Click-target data
-- Start --
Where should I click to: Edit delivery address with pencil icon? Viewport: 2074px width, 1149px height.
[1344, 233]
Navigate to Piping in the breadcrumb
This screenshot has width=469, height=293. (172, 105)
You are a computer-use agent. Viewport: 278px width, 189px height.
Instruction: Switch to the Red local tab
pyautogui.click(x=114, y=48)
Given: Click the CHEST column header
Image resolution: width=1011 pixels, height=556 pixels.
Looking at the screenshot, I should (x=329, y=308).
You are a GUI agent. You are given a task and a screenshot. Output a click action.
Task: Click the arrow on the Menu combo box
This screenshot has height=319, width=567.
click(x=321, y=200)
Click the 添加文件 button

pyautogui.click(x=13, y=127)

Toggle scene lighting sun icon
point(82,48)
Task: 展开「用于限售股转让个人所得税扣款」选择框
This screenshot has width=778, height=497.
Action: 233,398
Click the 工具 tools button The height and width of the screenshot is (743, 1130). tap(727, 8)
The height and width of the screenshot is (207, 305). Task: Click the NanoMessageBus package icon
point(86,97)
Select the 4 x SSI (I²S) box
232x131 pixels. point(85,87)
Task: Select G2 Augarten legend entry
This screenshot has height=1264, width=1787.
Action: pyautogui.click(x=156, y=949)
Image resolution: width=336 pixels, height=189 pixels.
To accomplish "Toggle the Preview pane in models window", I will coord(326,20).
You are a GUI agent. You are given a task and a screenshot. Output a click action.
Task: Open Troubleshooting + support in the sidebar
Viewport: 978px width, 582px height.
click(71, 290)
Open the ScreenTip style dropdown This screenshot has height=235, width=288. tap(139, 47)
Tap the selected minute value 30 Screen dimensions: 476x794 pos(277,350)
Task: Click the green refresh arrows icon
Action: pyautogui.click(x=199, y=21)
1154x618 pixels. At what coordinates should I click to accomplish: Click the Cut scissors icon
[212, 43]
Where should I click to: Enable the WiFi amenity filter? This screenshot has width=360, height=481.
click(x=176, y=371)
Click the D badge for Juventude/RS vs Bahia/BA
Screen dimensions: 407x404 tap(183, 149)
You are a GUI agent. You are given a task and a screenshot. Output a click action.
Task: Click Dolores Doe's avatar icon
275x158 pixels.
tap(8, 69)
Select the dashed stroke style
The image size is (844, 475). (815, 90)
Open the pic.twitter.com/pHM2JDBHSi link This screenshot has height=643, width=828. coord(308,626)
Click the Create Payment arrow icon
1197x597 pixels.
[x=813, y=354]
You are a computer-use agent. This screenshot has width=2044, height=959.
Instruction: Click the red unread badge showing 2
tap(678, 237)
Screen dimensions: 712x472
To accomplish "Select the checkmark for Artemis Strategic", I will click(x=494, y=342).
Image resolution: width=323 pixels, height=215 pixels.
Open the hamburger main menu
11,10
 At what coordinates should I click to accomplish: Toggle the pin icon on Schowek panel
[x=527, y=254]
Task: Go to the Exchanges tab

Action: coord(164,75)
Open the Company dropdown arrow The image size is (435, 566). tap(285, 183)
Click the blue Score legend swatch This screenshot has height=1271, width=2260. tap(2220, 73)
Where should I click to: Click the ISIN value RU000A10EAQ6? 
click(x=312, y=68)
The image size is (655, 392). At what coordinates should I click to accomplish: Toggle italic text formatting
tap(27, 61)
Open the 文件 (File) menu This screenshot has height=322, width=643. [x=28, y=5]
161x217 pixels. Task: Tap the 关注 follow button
-- End --
[TO DO]:
Rewrite the entries from the line with "Where should I click to: Enable" up to and including the line with "tap(678, 237)", putting "dotted" in place of "dashed" and changing nothing else.

[THE ANSWER]:
Where should I click to: Enable the WiFi amenity filter? This screenshot has width=360, height=481.
click(x=176, y=371)
Click the D badge for Juventude/RS vs Bahia/BA
Screen dimensions: 407x404 tap(183, 149)
You are a GUI agent. You are given a task and a screenshot. Output a click action.
Task: Click Dolores Doe's avatar icon
275x158 pixels.
tap(8, 69)
Select the dotted stroke style
The image size is (844, 475). (815, 90)
Open the pic.twitter.com/pHM2JDBHSi link This screenshot has height=643, width=828. coord(308,626)
Click the Create Payment arrow icon
1197x597 pixels.
[x=813, y=354]
You are a computer-use agent. This screenshot has width=2044, height=959.
Instruction: Click the red unread badge showing 2
tap(678, 237)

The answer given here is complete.